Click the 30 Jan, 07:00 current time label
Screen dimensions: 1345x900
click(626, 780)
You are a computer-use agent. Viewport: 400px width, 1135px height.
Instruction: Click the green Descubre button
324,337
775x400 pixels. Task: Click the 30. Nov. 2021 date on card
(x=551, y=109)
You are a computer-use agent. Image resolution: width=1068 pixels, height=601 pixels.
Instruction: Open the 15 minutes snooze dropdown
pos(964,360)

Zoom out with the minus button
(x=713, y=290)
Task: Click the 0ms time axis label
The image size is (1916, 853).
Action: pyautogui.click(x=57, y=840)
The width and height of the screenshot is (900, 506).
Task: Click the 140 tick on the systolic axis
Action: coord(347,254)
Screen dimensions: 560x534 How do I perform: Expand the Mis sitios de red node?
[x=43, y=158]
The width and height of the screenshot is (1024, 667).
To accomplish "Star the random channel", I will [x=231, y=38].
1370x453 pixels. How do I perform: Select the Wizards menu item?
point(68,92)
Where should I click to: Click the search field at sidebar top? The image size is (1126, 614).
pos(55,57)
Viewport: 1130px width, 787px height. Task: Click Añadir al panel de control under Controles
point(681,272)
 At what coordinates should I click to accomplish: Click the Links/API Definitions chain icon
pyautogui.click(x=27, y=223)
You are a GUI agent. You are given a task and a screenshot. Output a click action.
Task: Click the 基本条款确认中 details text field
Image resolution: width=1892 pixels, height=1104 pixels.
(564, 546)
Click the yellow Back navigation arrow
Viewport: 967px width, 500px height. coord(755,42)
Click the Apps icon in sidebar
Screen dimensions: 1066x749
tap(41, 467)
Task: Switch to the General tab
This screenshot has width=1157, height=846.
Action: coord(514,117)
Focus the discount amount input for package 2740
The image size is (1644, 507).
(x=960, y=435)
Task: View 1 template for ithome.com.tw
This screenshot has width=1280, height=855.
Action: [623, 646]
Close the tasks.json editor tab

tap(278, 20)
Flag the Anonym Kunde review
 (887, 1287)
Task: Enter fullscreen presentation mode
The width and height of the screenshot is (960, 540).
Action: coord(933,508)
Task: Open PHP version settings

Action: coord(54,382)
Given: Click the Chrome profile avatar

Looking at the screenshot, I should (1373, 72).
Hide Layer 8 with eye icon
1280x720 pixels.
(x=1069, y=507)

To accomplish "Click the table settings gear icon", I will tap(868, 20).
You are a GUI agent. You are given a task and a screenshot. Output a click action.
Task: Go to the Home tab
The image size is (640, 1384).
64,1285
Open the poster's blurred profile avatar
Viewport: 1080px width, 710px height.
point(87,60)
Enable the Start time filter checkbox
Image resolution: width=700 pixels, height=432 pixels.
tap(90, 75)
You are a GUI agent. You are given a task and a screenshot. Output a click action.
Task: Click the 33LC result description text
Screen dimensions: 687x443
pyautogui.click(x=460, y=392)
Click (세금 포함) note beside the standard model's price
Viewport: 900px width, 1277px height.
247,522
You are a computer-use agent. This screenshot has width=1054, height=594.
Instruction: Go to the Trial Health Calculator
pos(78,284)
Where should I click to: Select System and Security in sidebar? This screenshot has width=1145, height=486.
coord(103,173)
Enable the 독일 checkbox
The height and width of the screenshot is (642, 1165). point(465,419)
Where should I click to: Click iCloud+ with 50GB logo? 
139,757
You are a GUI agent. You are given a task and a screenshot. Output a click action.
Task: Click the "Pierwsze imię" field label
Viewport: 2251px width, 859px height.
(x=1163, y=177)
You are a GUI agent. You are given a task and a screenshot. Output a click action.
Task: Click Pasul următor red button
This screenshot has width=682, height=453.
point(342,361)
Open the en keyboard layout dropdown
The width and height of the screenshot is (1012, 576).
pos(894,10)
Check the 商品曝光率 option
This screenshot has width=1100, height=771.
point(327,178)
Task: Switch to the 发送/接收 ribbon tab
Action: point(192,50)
........
#### [What is expected]
Transcribe the material above in full, keeping every word.

#### [Result below]
Click the 30 Jan, 07:00 current time label
Screen dimensions: 1345x900
click(626, 780)
You are a computer-use agent. Viewport: 400px width, 1135px height.
Instruction: Click the green Descubre button
324,337
775x400 pixels. Task: Click the 30. Nov. 2021 date on card
(x=551, y=109)
You are a computer-use agent. Image resolution: width=1068 pixels, height=601 pixels.
Instruction: Open the 15 minutes snooze dropdown
pos(964,360)

Zoom out with the minus button
(x=713, y=290)
Task: Click the 0ms time axis label
The image size is (1916, 853).
Action: pyautogui.click(x=57, y=840)
The width and height of the screenshot is (900, 506).
Task: Click the 140 tick on the systolic axis
Action: coord(347,254)
Screen dimensions: 560x534 How do I perform: Expand the Mis sitios de red node?
[x=43, y=158]
The width and height of the screenshot is (1024, 667).
To accomplish "Star the random channel", I will [x=231, y=38].
1370x453 pixels. How do I perform: Select the Wizards menu item?
point(68,92)
Where should I click to: Click the search field at sidebar top? The image size is (1126, 614).
pos(55,57)
Viewport: 1130px width, 787px height. Task: Click Añadir al panel de control under Controles
point(681,272)
 At what coordinates should I click to accomplish: Click the Links/API Definitions chain icon
pyautogui.click(x=27, y=223)
You are a GUI agent. You are given a task and a screenshot. Output a click action.
Task: Click the 基本条款确认中 details text field
Image resolution: width=1892 pixels, height=1104 pixels.
(564, 546)
Click the yellow Back navigation arrow
Viewport: 967px width, 500px height. coord(755,42)
Click the Apps icon in sidebar
Screen dimensions: 1066x749
tap(41, 467)
Task: Switch to the General tab
This screenshot has width=1157, height=846.
Action: coord(514,117)
Focus the discount amount input for package 2740
The image size is (1644, 507).
(x=960, y=435)
Task: View 1 template for ithome.com.tw
This screenshot has width=1280, height=855.
Action: [623, 646]
Close the tasks.json editor tab

tap(278, 20)
Flag the Anonym Kunde review
 (887, 1287)
Task: Enter fullscreen presentation mode
The width and height of the screenshot is (960, 540).
Action: coord(933,508)
Task: Open PHP version settings

Action: coord(54,382)
Given: Click the Chrome profile avatar

Looking at the screenshot, I should (1373, 72).
Hide Layer 8 with eye icon
1280x720 pixels.
(x=1069, y=507)

To accomplish "Click the table settings gear icon", I will tap(868, 20).
You are a GUI agent. You are given a task and a screenshot. Output a click action.
Task: Go to the Home tab
The image size is (640, 1384).
64,1285
Open the poster's blurred profile avatar
Viewport: 1080px width, 710px height.
point(87,60)
Enable the Start time filter checkbox
Image resolution: width=700 pixels, height=432 pixels.
tap(90, 75)
You are a GUI agent. You are given a task and a screenshot. Output a click action.
Task: Click the 33LC result description text
Screen dimensions: 687x443
pyautogui.click(x=460, y=392)
Click (세금 포함) note beside the standard model's price
Viewport: 900px width, 1277px height.
247,522
You are a computer-use agent. This screenshot has width=1054, height=594.
Instruction: Go to the Trial Health Calculator
pos(78,284)
Where should I click to: Select System and Security in sidebar? This screenshot has width=1145, height=486.
coord(103,173)
Enable the 독일 checkbox
The height and width of the screenshot is (642, 1165). point(465,419)
Where should I click to: Click iCloud+ with 50GB logo? 
139,757
You are a GUI agent. You are given a task and a screenshot. Output a click action.
Task: Click the "Pierwsze imię" field label
Viewport: 2251px width, 859px height.
(x=1163, y=177)
You are a GUI agent. You are given a task and a screenshot. Output a click action.
Task: Click Pasul următor red button
This screenshot has width=682, height=453.
point(342,361)
Open the en keyboard layout dropdown
The width and height of the screenshot is (1012, 576).
pos(894,10)
Check the 商品曝光率 option
This screenshot has width=1100, height=771.
point(327,178)
Task: Switch to the 发送/接收 ribbon tab
Action: point(192,50)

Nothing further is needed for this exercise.